▸ **INSTRUCTIONS FOR THE TASK**:
Starting with the line with "This screenshot has width=1054, height=598." in the entries below and going on through the line with "Where should I", output every line exactly and nothing more. No pictures.

[[ GIVEN RECORDS, beginning ]]

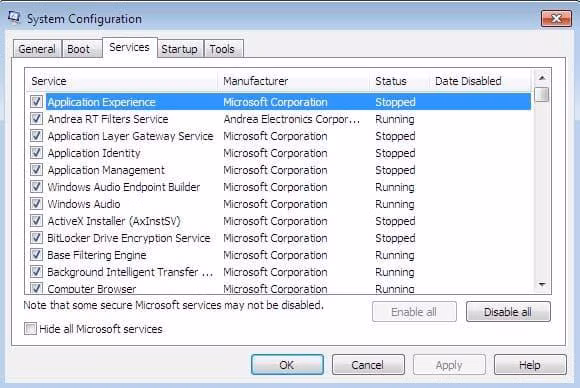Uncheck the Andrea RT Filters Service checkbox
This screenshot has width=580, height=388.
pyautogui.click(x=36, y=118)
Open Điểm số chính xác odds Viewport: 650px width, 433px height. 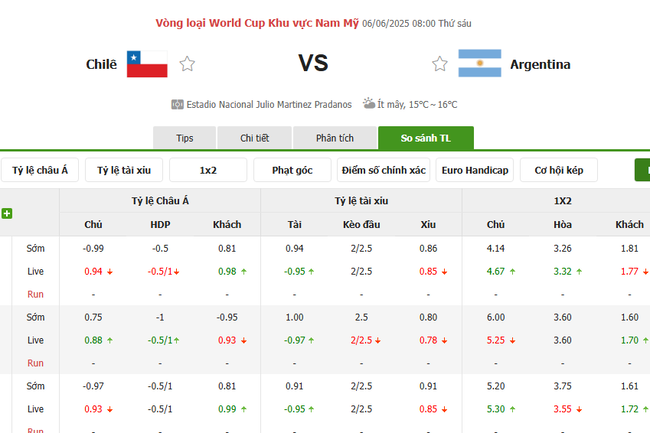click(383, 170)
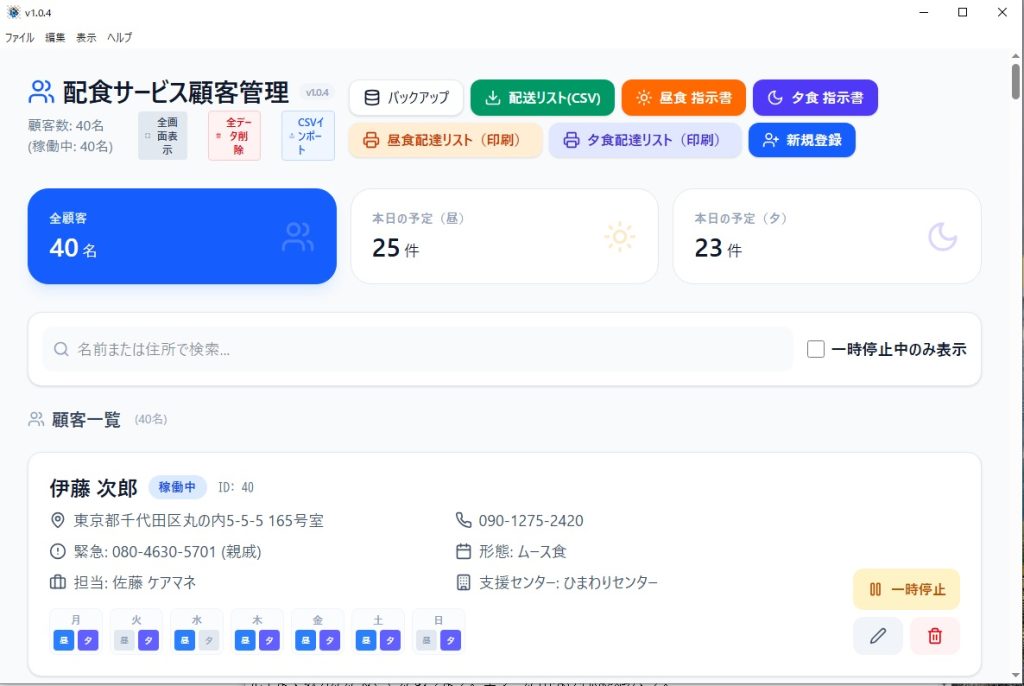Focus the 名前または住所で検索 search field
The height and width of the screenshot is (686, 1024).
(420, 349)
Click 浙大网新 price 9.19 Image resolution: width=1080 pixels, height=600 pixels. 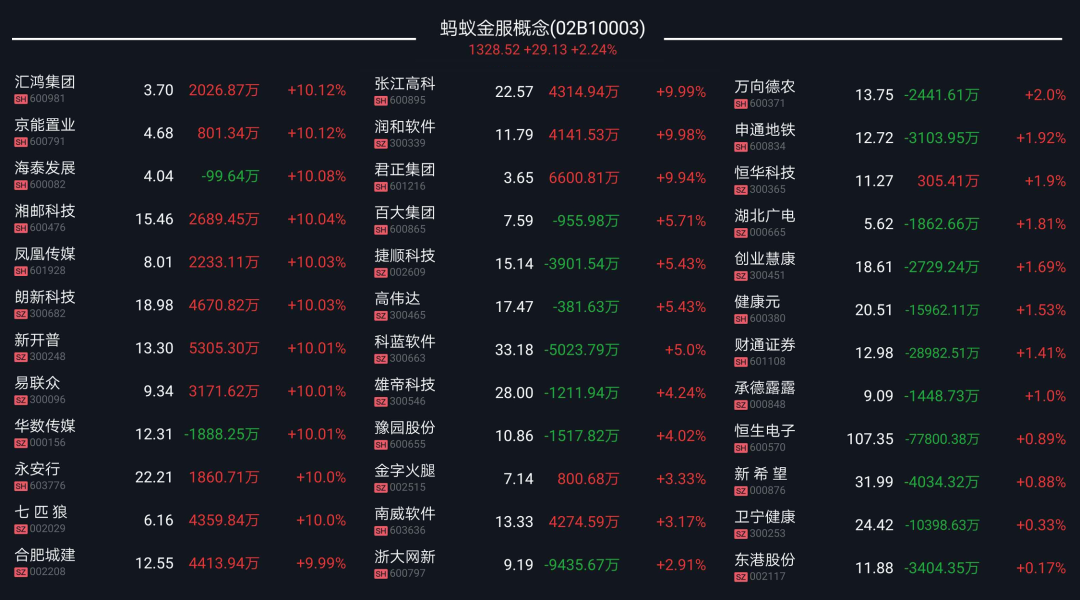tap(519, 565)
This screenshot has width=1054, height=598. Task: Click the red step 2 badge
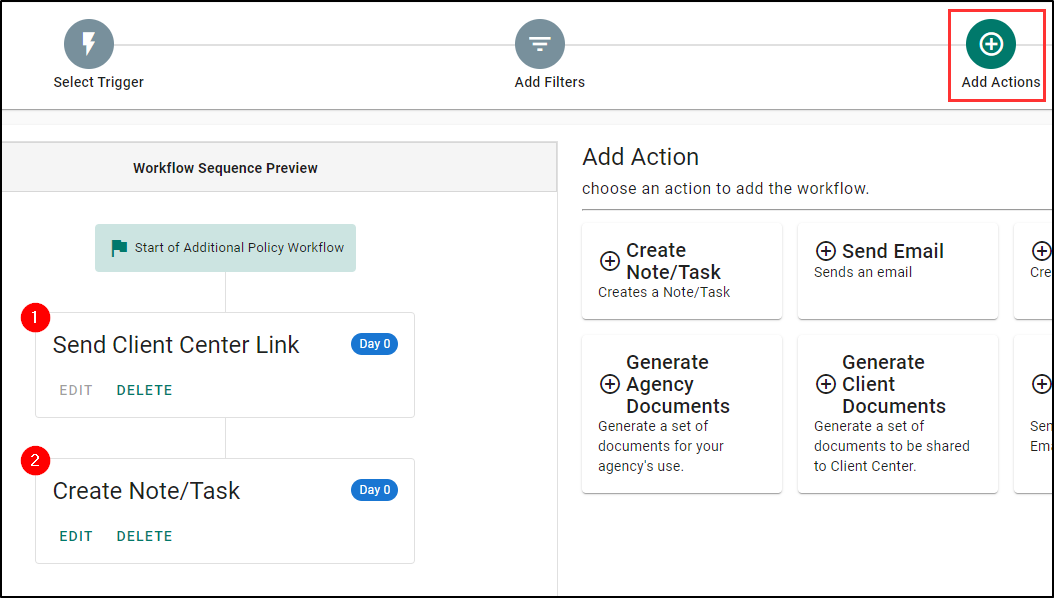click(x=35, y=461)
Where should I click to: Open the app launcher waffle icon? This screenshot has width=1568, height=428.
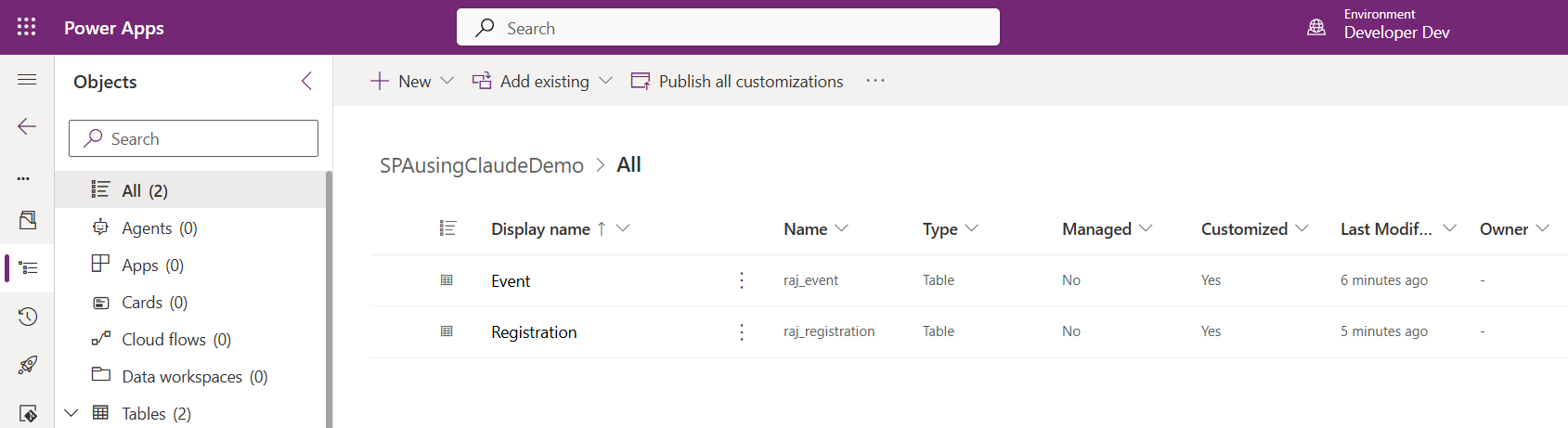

[[ GIVEN RECORDS, end ]]
[[ GIVEN RECORDS, beginning ]]

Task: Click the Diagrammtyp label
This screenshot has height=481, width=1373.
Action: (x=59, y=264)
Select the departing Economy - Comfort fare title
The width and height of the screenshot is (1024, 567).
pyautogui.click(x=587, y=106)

[[ GIVEN RECORDS, end ]]

▸ **SOLUTION**:
This screenshot has width=1054, height=598. Task: Click the red step 2 badge
click(x=35, y=461)
Where should I click to: Open the app launcher waffle icon? This screenshot has width=1568, height=428.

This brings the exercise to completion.